In other C4 news, the channel has come under fire for one of its documentaries. In a prepared statement, Weston, Canada-based pharmaceutical company Apotex claims Dying for Drugs, produced by True Vision, ‘misrepresented many elements’ in the development of Ferriprox, Apotex’s possible treatment of thalassemia, a potentially fatal condition caused by too much iron in the body. The crux of the drug-maker’s criticism revolves around interviews with Dr. Nancy Olivieri, a Canadian researcher whose relationship with Apotex ended acrimoniously. C4 stands by the program transmitted April 28, says company spokesman Gavin Dawson. ‘It is the big pharma companies like these that have a credibility problem, not Channel 4′s journalism. All the companies featured [in the doc] were given ample time to put their points across and Channel 4 fairly and accurately represented their position in the film,’ he told RealScreen Plus.
The New York, U.S.-based Sundance Channel has acquired the U.S. television rights to Aftermath: The Remnants Of War, a documentary by Toronto, Canada-based Storyline Entertainment. Based on the book of the same name by Donovan Webster, the doc examines the implications of unexploded bombs and discarded munitions around the world. It is a coproduction with the National Film Board of Canada. It will be transmitted by Sundance in October, 2003.
The U.S. Federal Communications Commission has temporarily suspended part of the digital requirements governing Public Broadcasting Service stations. In the decision handed down April 28, the Washington, D.C. U.S.-based FCC pushed to November 1 the May 1 deadline that 50% of PBS’s analog transmissions must be available via digital signals. In a statement, the FCC admitted that ‘noncommercial educational licensees’ such as PBS were finding it difficult to both upgrade their transmission operations to digital equipment by May 1 – a deadline that remains unchanged – and meet the 50% goal at the same time. By April 2005 they must transmit 100% of their content digitally.
Oxon, U.K.-based archive house Oxford Scientific Films, a subsidiary of Aussie media company Southern Star, has appointed a new stock footage agent for the U.S. The deal with Corbis unveiled April 29 means its extensive catalogue is now available via the CorbisMotion offices in New York and L.A. Additionally, OSF signed a footage-licensing deal with Toronto, Canada-based stock agency First Light on April 22.

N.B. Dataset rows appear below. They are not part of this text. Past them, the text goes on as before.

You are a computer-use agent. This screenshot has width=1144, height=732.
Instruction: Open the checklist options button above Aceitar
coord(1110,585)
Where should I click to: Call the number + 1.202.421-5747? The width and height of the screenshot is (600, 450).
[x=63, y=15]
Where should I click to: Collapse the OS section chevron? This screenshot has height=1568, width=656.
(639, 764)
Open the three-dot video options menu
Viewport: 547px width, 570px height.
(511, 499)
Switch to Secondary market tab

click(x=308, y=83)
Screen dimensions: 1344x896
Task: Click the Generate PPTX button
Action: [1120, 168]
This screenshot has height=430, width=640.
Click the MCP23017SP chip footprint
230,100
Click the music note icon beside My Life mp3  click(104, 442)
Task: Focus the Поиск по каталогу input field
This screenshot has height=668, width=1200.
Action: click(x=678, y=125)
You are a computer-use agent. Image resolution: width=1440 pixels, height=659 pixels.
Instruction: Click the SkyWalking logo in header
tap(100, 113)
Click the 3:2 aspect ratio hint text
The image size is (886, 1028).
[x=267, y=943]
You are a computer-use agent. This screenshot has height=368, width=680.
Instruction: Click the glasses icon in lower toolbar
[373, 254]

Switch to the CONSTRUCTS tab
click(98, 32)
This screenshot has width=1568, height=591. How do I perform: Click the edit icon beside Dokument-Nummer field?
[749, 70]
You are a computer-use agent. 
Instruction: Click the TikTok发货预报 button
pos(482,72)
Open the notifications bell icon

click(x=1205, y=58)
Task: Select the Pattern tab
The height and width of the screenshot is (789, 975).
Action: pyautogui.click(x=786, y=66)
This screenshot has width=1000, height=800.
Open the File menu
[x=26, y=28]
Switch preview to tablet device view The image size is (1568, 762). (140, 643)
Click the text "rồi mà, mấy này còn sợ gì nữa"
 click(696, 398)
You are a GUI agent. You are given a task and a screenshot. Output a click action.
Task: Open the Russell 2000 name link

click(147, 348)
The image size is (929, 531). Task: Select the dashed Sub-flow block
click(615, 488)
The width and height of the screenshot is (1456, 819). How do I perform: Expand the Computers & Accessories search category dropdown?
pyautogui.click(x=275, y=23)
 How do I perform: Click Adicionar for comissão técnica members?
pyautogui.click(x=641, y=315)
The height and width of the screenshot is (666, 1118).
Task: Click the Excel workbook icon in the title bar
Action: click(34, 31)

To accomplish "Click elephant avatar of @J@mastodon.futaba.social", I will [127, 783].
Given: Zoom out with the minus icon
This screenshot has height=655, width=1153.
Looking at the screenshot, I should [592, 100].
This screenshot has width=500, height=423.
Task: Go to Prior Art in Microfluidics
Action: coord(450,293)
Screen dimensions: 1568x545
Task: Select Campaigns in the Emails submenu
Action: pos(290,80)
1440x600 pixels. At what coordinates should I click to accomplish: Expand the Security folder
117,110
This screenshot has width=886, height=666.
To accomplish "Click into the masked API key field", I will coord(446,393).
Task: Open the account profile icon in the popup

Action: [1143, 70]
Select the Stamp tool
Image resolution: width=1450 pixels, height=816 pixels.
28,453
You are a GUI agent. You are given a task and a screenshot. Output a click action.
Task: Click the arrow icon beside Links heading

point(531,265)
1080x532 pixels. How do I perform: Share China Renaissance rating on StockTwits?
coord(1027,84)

A web site has been launched that offers royalty-free digital-video stock footage. Called DVArchive.com, it is billed as containing thousands of affordably priced and uncompressed clips of a variety of subjects in PAL and NTSC formats. Clip prices start as low as US$50. The site is an offshoot of Burbank, U.S.-based footage library Wish You Were Here Film and Video.
The History Channel is going to Thailand in a deal between its New York, U.S.-based parent A&E Television Networks and Bangkok-based United Broadcasting Corporation. Set to launch May 1, 2003, the channel will air as a 24-hour network on UBC’s satellite and cable platforms, reaching 430,000 subscribers in the country. This follows on an expansion of The History Channel into several south-Asian countries last winter (See RealScreen Plus February 20).
Imax is expanding its foothold in India. The Toronto, Canada-based company will open three of its specialty theaters through a pact with Aerens Developers & Engineers, a commercial real-estate developer. With the addition of this deal it will have six locations in India by 2006. The theaters will screen traditional Imax films (the latest being James Cameron’s doc Ghosts of the Abyss) as well as re-formatted Hollywood and Bollywood films.